* [Problem description]:
Convert the material below, from the line containing "Where should I" through the end of the material, into a Markdown table with the columns Row and Line, giving each line a row number. Skip blank lines and leave the pictures out.

* [Records provided]:
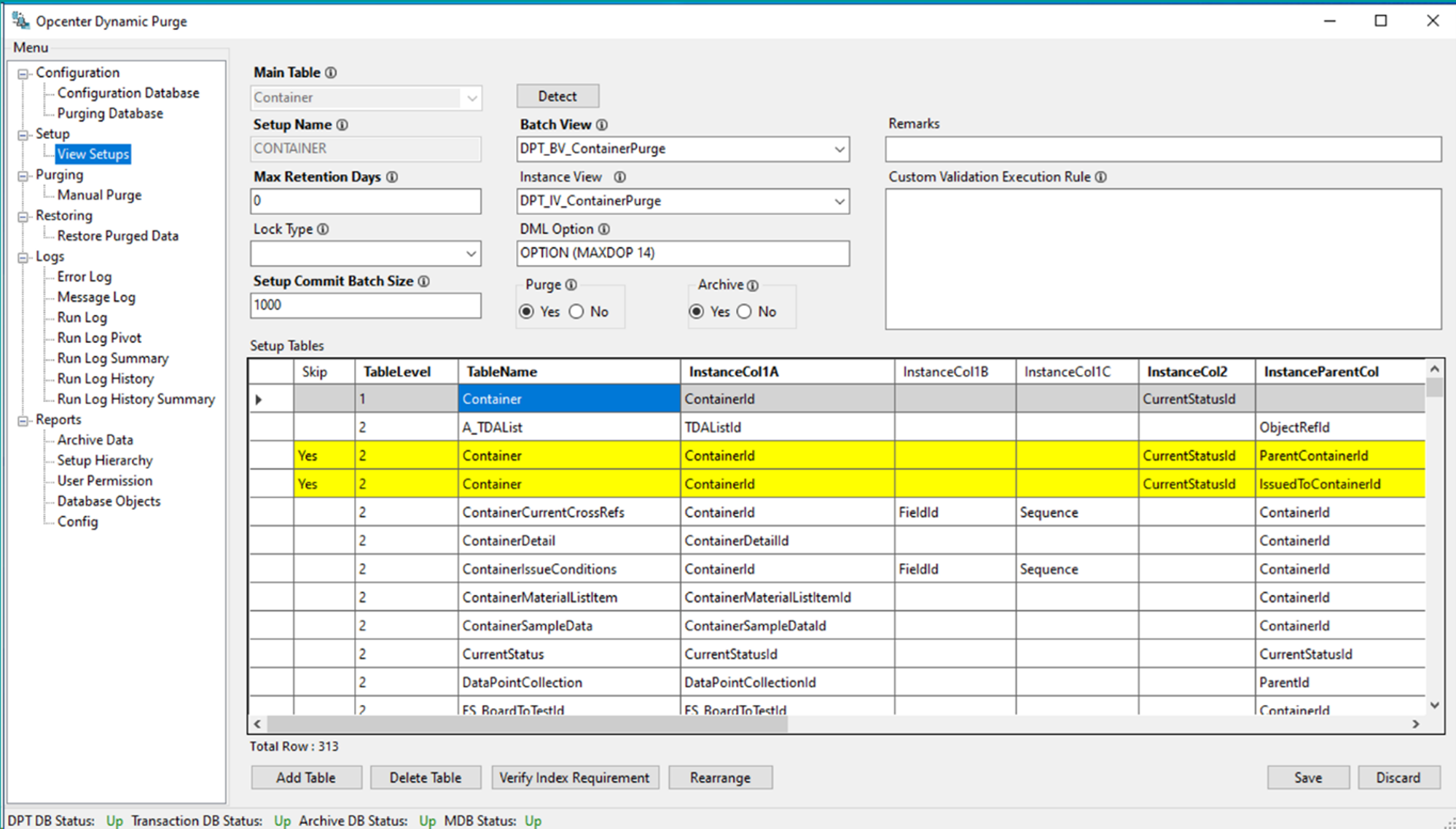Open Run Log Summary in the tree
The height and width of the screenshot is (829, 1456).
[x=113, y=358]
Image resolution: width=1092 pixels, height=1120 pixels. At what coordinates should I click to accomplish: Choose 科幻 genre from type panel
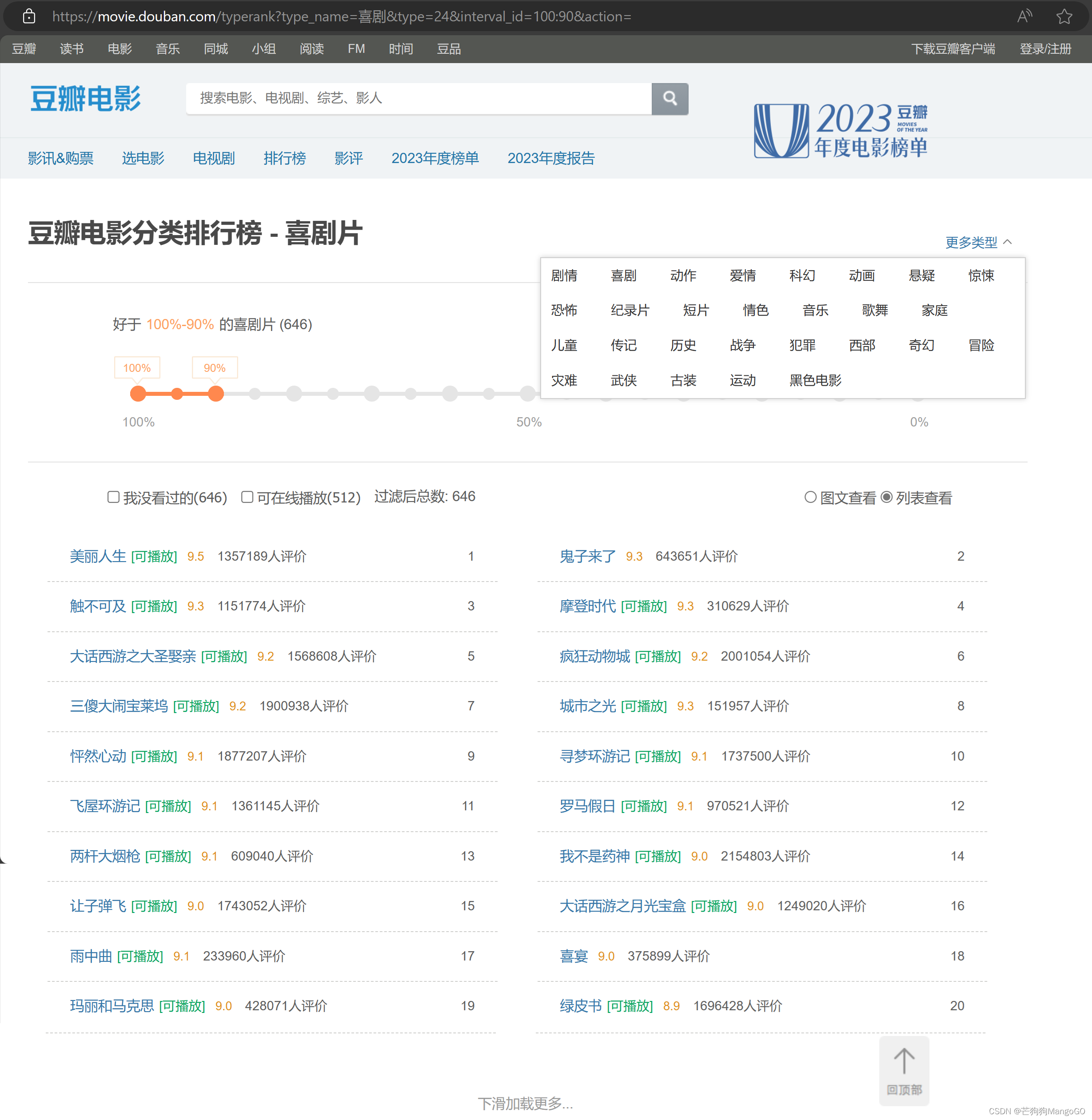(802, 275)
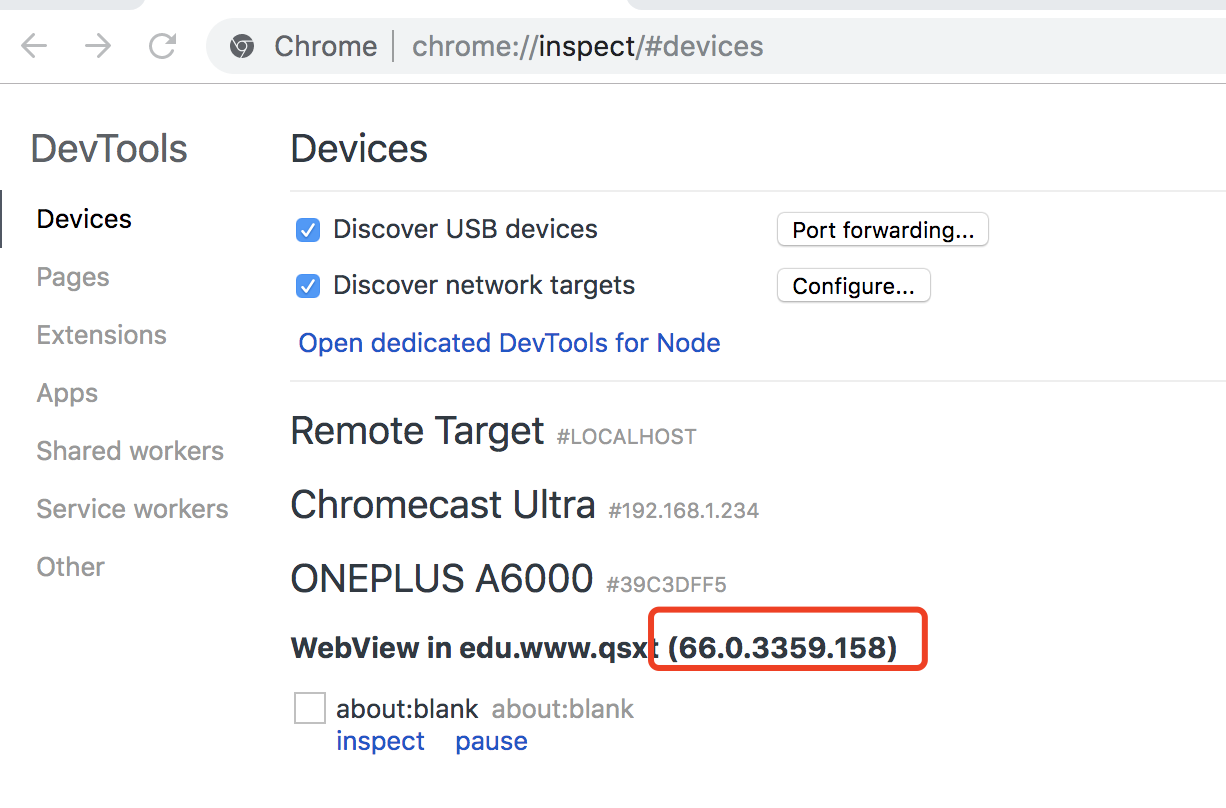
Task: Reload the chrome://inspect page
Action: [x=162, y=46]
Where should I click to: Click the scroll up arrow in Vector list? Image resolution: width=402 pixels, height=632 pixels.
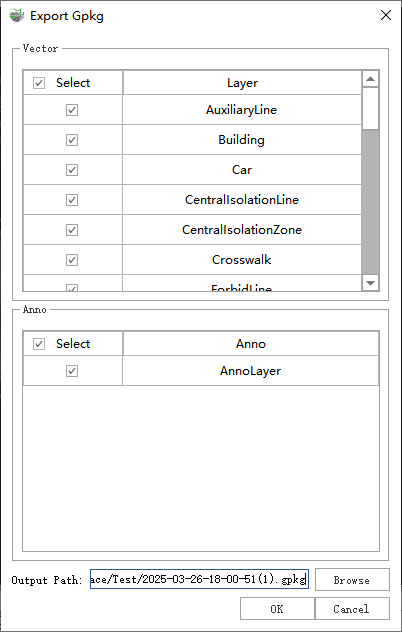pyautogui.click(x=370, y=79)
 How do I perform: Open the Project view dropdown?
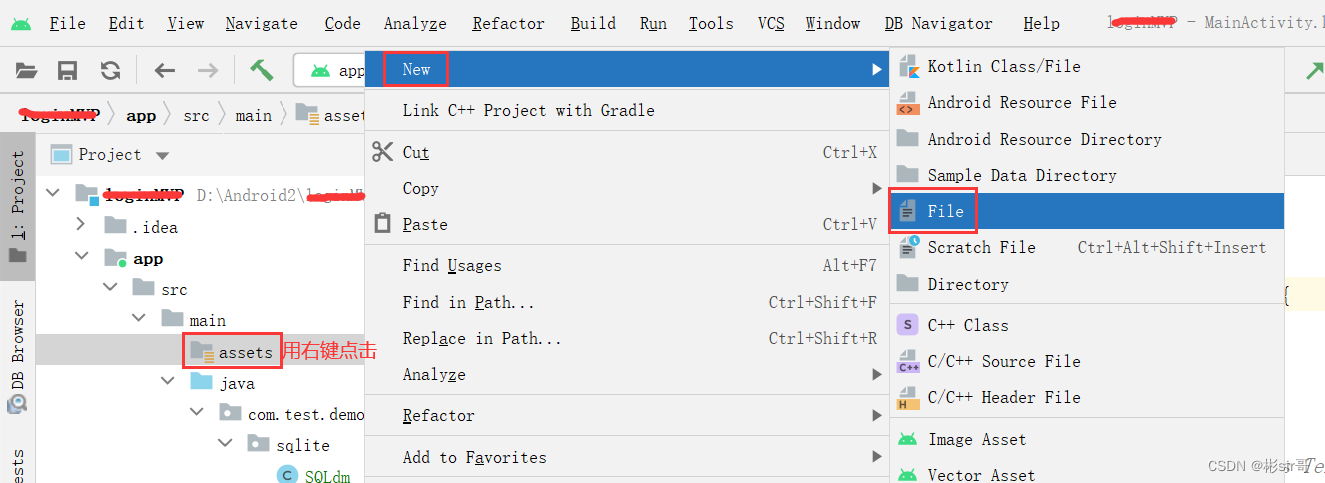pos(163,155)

* [Full answer]:
| Row | Line |
|---|---|
| 1 | Where should I click to: Click the scroll up arrow in Vector list? Image resolution: width=402 pixels, height=632 pixels. |
| 2 | pyautogui.click(x=370, y=79) |
| 3 |  How do I perform: Open the Project view dropdown? |
| 4 | pos(163,155) |